Roh*_*dar 0 java arrays pdfbox

我有一个用例,我通过将字节写入 ServletOutputStream 来下载一个大文件,我想返回一些指定的页面,而无需在内存中完全加载文件并使用库。

  1. 是否可以从字节流中识别分页符?
  2. 如果是,正确的方法应该是什么?

编辑 该文件是使用 Apache PDFBox 创建和存储的。

mkl*_*mkl 5

Is it possible to identify the page break from the byte stream?

No. For the simple reason that there is no page break in the byte stream.

PDF files contain numerous objects (fonts, colorspaces, bitmaps, ...) which can be used on multiple pages. In some PDFs all pages even share all resources. Thus, you don't have a section in the PDF byte array used for a page and only that page.

Furthermore, those objects are referenced via cross reference streams or tables by their offset in the file. So only serving the regions of the byte stream that are needed for some given pages cannot work to start with as the offsets would be wrong then.

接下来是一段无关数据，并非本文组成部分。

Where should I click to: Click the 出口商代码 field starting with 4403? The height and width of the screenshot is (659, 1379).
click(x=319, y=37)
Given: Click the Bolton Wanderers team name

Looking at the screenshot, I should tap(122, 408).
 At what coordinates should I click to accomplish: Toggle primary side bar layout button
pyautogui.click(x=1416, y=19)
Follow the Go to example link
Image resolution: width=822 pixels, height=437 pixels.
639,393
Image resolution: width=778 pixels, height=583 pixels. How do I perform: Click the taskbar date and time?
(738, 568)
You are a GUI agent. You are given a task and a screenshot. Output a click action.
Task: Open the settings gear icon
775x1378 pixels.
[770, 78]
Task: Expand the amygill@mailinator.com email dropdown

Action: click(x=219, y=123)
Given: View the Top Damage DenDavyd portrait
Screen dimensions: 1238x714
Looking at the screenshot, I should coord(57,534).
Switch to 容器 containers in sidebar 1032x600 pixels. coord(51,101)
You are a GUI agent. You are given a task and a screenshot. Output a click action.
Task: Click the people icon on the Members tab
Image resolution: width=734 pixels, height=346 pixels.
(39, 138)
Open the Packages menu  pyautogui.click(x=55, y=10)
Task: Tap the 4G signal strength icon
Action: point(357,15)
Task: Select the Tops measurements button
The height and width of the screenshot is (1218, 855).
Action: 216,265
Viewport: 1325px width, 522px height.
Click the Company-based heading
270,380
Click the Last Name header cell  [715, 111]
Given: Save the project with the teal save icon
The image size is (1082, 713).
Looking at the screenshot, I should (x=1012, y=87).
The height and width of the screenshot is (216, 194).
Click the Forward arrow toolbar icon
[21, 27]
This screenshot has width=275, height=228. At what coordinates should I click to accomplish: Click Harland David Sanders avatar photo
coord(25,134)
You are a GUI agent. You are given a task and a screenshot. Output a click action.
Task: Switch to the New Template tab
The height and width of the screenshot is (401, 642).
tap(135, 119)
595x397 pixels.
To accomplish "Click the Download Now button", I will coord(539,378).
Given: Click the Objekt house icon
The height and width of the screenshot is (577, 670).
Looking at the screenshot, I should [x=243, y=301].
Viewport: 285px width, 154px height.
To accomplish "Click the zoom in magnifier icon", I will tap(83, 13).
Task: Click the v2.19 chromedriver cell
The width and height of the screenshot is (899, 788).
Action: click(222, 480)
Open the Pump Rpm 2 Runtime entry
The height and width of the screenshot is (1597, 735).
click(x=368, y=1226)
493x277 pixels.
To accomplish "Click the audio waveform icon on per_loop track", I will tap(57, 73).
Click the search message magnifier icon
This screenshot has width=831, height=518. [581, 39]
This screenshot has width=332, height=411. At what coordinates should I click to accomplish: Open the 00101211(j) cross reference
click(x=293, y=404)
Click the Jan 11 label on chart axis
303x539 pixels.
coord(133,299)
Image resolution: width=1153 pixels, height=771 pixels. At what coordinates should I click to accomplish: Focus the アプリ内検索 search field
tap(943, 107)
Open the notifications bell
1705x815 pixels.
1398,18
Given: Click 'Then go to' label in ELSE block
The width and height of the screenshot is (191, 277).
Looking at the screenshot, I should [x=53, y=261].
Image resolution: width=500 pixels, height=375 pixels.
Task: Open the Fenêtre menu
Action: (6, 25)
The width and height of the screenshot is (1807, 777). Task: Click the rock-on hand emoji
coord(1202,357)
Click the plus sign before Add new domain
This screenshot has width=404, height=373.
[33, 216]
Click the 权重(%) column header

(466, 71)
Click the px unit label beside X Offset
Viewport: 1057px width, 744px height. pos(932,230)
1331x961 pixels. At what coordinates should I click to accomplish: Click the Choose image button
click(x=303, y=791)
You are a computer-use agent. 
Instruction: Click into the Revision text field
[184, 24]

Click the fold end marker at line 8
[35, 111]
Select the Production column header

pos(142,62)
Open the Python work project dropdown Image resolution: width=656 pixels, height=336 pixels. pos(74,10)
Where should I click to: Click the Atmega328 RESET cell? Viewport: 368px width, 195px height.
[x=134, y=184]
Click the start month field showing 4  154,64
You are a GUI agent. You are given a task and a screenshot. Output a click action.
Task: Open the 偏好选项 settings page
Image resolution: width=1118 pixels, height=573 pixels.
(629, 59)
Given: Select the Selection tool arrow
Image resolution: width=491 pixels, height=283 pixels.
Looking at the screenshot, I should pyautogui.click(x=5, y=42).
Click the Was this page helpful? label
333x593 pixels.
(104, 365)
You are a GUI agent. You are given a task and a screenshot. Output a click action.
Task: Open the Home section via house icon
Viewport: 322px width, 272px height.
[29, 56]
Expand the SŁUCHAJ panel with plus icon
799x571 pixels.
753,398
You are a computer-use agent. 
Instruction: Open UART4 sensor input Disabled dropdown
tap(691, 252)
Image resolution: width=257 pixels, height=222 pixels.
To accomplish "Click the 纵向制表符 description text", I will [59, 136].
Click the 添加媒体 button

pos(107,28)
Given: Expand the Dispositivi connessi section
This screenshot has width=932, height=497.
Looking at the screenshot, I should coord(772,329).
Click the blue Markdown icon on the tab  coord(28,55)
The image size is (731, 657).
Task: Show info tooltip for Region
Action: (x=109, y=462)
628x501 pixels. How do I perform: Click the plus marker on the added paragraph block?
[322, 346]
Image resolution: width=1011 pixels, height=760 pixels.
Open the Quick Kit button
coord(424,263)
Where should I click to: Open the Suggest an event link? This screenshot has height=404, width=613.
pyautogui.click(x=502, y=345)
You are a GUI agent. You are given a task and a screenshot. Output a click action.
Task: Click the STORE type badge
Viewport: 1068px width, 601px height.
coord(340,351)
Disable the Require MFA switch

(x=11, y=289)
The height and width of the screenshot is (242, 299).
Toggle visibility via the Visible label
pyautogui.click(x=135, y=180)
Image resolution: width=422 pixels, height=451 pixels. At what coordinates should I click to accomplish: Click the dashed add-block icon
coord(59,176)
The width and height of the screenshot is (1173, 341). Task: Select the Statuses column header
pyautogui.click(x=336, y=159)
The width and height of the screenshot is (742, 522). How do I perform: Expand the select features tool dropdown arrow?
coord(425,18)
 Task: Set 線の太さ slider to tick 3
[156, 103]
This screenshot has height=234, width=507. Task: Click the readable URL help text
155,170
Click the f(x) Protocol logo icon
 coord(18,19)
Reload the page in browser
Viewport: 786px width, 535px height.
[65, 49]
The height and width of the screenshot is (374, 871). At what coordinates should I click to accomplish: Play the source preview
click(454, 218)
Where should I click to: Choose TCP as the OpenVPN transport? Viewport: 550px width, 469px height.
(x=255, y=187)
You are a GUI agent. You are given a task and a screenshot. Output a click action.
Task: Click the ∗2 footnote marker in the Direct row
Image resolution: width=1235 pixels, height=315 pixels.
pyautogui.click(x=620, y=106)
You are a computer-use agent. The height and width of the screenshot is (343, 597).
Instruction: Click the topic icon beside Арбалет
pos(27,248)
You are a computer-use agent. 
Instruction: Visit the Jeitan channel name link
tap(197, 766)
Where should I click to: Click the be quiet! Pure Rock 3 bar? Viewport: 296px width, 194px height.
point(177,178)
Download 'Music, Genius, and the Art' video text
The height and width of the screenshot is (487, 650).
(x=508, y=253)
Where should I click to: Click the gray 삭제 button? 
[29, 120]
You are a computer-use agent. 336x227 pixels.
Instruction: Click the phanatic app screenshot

Theoretically one could determine the regions in a PDF byte stream which are not used by those given pages and transfer 0s instead. If you employ some transport compression, these regions would compress quite well. But to determine those regions, you'd need a PDF library which you don't want to do.

或者,有一种特殊的方法可以保存针对部分文件访问优化的 PDF 文件(这样保存的文件称为“线性化”),但这对您没有帮助,因为 PDFBox 不提供这样的保存 PDF 并且因为使用了它优化需要支持 servlet 容器或 servlet 本身很少支持的 HTTP 范围。


IMO 您最好的选择是更改大文件的生成以生成您想要的较小文件,而不是(或除了)大文件。